Resistance from the Inside: Institutional and Constitutional Dissent

March 23, 2018
9:00 AM - 5:30 PM
University of Virginia Grounds

Description
Since the 2016 American presidential election, a great deal of both public and academic energy has been channeled into direct and individual resistance against the new administration: protest marches, demonstrations, social media campaigns. The main question on the minds of many has been what private individuals can and should do, alone or in concert with one another, to oppose what they fear is the agenda of a potentially unconstitutional government. Such individualized, self-expressive resistance is visible and provocative; it is designed to be.

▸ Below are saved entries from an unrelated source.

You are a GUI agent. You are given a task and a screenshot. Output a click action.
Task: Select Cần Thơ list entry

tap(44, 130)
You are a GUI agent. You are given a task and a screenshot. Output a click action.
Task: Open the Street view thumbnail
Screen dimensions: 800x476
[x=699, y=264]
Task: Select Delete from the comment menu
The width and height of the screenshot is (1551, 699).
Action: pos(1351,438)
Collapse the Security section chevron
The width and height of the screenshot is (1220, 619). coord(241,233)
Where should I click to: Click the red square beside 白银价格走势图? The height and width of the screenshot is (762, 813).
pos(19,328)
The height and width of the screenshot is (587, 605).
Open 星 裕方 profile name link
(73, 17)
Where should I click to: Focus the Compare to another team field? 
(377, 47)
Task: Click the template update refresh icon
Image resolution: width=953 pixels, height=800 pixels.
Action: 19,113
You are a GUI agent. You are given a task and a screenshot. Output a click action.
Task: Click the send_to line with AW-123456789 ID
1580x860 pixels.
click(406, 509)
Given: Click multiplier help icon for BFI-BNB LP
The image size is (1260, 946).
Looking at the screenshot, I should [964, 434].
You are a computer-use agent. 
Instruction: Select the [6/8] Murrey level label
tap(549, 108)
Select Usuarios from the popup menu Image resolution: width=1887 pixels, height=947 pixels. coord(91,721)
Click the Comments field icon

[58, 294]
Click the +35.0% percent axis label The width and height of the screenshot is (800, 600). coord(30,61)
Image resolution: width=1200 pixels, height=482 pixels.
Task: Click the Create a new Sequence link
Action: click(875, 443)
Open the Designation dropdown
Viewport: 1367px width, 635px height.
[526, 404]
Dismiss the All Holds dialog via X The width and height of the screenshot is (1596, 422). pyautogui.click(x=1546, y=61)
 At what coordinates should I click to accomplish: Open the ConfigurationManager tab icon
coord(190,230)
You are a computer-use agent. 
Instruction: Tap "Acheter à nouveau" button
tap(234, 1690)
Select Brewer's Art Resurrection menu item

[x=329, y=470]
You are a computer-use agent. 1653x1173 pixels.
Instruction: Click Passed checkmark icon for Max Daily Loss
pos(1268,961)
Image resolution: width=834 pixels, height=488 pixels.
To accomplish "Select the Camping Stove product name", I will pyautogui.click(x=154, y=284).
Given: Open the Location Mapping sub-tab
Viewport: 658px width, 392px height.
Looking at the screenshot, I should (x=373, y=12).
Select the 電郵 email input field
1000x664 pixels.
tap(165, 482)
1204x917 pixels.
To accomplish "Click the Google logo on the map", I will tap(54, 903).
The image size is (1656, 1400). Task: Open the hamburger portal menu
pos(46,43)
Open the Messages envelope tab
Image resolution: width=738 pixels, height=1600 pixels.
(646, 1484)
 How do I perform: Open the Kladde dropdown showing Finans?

But these forms of resistance, however attention-getting, can lead us to overlook other and sometimes more effective methods of opposition from within institutions. Instead of looking at external and visible campaigns of resistance, we are interested in the activities of resistance that come from inside of governments and from other elites and establishments. The locus here is not just modern America and liberal democracy, but the entire historical practice of resistance from the inside, from subversive personal advisors, courts and ministers, and competing constitutional bodies like parliaments, to branches and powers expressly designed to serve as checks on ambitious executives. In contrast to contemporary mass protest, such institutional resistance will often go unnoticed by the public. In some political systems, it actually must remain hidden in order to be effective, as when courtiers try to manipulate their sovereigns. Nonetheless, these activities undertaken by institutional and constitutional actors have often had far more profound political consequences for states than the most visible public activities of citizens, and, in instances like the Glorious Revolution, they have led to wholesale regime change.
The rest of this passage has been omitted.